The absence of the ribosomal protein Rpl2702 elicits the MAPK-mTOR signaling to modulate mitochondrial morphology and functions

• Published in: Redox biology Vol. 73; p. 103174
• Main Authors: Liu, Ling, Wu, Yifan, Liu, Ke, Zhu, Mengdan, Guang, Shouhong, Wang, Fengsong, Liu, Xing, Yao, Xuebiao, He, Jiajia, Fu, Chuanhai
• Format: Journal Article
• Language: English
• Published: Netherlands Elsevier B.V 01.07.2024; Elsevier
• Subjects: MAP Kinase Signaling System; MAPK; Membrane Potential, Mitochondrial; Mitochondria; Mitochondria - metabolism; Mitogen-Activated Protein Kinases - metabolism; mTOR; Reactive Oxygen Species - metabolism; Ribosomal Proteins - genetics; Ribosomal Proteins - metabolism; Ribosome; Ribosomes - metabolism; Schizosaccharomyces - genetics; Schizosaccharomyces - metabolism; Schizosaccharomyces pombe; Schizosaccharomyces pombe Proteins - genetics; Schizosaccharomyces pombe Proteins - metabolism; Signal Transduction; TOR Serine-Threonine Kinases - metabolism; mTOR; Schizosaccharomyces pombe; Mitochondria; Ribosome; MAPK
• ISSN: 2213-2317; 2213-2317
• DOI: 10.1016/j.redox.2024.103174

Ribosomes mediate protein synthesis, which is one of the most energy-demanding activities within the cell, and mitochondria are one of the main sources generating energy.
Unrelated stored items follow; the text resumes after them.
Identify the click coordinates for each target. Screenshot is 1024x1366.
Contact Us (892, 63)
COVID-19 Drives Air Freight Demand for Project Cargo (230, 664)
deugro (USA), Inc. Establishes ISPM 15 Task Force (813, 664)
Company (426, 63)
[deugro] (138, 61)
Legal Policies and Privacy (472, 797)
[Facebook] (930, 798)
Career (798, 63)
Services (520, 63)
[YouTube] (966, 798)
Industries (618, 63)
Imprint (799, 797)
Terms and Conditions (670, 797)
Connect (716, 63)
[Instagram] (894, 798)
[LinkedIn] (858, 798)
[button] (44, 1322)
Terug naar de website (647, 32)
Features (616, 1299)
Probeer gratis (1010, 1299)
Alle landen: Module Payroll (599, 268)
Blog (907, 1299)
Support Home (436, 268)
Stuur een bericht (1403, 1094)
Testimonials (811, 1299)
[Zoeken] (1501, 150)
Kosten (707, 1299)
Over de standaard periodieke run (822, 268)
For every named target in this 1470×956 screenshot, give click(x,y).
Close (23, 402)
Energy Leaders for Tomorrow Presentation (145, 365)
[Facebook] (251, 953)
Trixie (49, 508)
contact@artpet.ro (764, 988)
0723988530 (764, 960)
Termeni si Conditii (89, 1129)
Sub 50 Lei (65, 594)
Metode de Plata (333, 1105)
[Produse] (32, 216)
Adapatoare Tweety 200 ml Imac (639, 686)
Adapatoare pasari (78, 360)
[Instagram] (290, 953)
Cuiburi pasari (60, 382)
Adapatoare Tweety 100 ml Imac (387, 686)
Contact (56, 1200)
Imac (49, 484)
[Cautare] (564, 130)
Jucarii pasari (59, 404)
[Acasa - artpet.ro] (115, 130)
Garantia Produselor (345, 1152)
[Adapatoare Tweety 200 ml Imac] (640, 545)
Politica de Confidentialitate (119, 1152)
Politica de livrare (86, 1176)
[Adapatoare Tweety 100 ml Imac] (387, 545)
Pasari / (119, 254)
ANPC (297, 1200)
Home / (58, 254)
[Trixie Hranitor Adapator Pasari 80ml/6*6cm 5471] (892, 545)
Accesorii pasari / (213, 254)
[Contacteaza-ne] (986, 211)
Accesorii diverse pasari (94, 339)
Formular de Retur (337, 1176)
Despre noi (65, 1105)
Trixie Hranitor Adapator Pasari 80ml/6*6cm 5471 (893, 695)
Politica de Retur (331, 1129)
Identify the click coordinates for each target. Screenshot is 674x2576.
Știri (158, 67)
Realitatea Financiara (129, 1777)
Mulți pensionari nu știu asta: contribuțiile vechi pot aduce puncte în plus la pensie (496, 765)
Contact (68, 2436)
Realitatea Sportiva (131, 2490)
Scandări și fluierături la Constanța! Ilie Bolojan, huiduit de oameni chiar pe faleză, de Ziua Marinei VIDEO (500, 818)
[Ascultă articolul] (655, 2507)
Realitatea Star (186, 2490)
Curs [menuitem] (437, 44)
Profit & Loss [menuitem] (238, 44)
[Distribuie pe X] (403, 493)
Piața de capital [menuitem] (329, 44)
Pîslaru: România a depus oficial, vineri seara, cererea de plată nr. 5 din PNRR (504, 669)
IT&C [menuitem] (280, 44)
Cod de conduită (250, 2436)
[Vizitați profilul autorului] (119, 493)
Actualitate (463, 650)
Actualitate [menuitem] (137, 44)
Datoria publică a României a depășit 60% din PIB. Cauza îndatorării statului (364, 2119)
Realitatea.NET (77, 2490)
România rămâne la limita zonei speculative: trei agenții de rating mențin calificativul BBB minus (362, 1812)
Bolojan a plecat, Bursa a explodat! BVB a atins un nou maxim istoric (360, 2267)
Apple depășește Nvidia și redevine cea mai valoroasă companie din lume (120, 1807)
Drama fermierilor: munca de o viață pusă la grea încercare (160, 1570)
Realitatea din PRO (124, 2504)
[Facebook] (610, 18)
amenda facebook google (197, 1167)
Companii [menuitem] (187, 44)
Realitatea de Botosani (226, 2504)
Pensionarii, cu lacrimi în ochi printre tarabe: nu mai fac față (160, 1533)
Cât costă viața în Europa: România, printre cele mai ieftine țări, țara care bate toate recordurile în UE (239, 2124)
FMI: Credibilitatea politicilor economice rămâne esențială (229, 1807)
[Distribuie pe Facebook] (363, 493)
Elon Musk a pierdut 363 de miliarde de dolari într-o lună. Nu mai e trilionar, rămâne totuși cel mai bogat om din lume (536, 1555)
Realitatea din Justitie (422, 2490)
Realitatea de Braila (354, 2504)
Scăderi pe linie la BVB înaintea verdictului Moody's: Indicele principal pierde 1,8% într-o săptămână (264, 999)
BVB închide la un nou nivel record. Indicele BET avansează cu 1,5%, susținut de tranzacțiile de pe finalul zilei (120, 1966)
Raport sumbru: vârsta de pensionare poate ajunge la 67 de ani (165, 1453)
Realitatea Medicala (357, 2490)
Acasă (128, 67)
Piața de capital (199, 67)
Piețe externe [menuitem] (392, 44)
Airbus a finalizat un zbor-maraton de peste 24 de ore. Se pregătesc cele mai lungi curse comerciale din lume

How mitochondrial morphology and functions are adjusted to cope with ribosomal defects, which can impair protein synthesis and affect cell viability, is poorly understood. Here, we used the fission yeast Schizosaccharomyces Pombe as a model organism to investigate the interplay between ribosome and mitochondria. We found that a ribosomal insult, caused by the absence of Rpl2702, activates a signaling pathway involving Sty1/MAPK and mTOR to modulate mitochondrial morphology and functions. Specifically, we demonstrated that Sty1/MAPK induces mitochondrial fragmentation in a mTOR-independent manner while both Sty1/MAPK and mTOR increases the levels of mitochondrial membrane potential and mitochondrial reactive oxygen species (mROS). Moreover, we demonstrated that Sty1/MAPK acts upstream of Tor1/TORC2 and Tor1/TORC2 and is required to activate Tor2/TORC1. The enhancements of mitochondrial membrane potential and mROS function to promote proliferation of cells bearing ribosomal defects. Hence, our study reveals a previously uncharacterized Sty1/MAPK-mTOR signaling axis that regulates mitochondrial morphology and functions in response to ribosomal insults and provides new insights into the molecular and physiological adaptations of cells to impaired protein synthesis. [Display omitted] •Ribosomal insults cause mitochondrial fragmentation and increase mitochondrial membrane potential and mitochondrial ROS.•Ribosomal defects caused by the absence of the ribosomal protein Rpl2702 activate MAPK and mTOR signaling pathways.•MAPK acts upstream of mTOR in cells bearing ribosomal defects caused by the absence of Rpl2702.•Cells increase mitochondrial membrane potential and the level of mitochondrial ROS to cope with ribosomal stresses.